Your petitioners therefore conclude by praying that in any plan of Reform which may be submitted to your honourable house, you will please to provide for the shortening of the duration of parliaments to a period not exceeding three years—and for taking of the votes of the electors by ballot.

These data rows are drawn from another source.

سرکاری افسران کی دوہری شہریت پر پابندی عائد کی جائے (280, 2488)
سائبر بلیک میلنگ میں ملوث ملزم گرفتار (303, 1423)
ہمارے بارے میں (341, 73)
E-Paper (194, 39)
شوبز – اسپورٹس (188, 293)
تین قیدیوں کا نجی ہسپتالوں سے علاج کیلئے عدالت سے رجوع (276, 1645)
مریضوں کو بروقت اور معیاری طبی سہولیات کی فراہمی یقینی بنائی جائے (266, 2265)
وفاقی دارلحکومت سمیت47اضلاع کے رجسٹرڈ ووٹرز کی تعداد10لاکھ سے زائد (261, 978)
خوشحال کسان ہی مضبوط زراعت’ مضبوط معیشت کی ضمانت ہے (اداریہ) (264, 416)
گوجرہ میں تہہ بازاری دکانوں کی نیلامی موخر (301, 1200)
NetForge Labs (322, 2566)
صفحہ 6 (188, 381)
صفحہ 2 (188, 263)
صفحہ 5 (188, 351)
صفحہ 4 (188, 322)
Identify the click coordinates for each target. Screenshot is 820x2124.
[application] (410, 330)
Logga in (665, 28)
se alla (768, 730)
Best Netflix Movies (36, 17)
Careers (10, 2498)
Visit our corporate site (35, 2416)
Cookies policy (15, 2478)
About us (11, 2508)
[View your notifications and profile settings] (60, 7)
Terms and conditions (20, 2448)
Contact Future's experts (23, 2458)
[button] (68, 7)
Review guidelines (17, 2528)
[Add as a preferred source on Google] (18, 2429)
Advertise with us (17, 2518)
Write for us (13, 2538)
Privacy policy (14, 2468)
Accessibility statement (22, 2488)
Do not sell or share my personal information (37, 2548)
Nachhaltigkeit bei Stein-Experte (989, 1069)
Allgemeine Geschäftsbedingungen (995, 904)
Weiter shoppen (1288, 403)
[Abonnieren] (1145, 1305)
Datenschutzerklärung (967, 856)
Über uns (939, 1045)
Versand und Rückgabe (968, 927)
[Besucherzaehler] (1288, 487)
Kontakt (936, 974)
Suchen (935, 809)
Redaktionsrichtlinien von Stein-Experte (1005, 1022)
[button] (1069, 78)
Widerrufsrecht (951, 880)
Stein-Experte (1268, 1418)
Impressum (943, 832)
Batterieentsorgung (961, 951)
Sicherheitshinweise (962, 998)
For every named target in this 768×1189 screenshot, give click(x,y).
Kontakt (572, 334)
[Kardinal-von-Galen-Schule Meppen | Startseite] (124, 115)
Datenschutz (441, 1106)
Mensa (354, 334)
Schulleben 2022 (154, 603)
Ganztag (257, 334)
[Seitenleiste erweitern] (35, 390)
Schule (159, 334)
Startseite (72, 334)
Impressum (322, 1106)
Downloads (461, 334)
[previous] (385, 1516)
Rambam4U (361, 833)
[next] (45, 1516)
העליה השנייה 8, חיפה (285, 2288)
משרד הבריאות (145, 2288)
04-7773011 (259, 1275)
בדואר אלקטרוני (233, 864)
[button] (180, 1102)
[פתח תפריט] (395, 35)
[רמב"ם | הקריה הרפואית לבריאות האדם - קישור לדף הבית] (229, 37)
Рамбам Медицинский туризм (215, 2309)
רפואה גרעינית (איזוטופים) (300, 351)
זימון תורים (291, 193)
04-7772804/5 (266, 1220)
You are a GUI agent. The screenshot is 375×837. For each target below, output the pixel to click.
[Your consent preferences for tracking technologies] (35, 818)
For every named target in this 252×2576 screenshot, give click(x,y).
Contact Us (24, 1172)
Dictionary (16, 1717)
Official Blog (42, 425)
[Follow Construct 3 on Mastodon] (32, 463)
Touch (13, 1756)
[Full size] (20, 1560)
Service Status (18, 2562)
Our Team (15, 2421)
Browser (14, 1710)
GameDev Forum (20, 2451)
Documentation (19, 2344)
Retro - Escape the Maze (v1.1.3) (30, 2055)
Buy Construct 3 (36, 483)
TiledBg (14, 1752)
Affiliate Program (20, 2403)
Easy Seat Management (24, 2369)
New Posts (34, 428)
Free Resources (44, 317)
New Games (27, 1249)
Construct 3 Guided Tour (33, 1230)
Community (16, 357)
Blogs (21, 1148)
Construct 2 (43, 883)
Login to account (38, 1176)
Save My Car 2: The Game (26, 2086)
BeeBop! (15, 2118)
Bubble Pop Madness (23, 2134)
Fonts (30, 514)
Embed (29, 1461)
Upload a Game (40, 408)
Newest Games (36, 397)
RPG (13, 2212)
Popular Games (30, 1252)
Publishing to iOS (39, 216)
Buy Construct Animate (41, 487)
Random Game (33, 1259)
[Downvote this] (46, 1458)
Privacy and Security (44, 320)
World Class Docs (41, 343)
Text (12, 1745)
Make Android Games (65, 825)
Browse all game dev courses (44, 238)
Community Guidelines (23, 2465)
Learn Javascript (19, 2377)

Francis Place, Charing Cross—Thomas De Veare, Lisle Street—John Dean, Regent Street—T. Erskine Perry, Piccadilly—Wm a Beckett, Golden Square—Geo. Harper, Piccadilly—D. L. Evans, 12 Regent Street—Thos. King, Hanover Street—Joseph Cowell, Brydges Street—Wm. Adams, Long Acre—James Pitt, Piccadilly—Henry Ledwick Stephenson—Thomas Wakley, Bedford Street—Wm. Pigou, Greek Street—Geo. Eliot, Maclesfield Street—John Paget—G. W. Lynden—Edward Evans, Jermyn Street— John Harding, 14 Beak Street—Thomas Evans, Beak Street—Robert Kemp, 6 Leicester Street.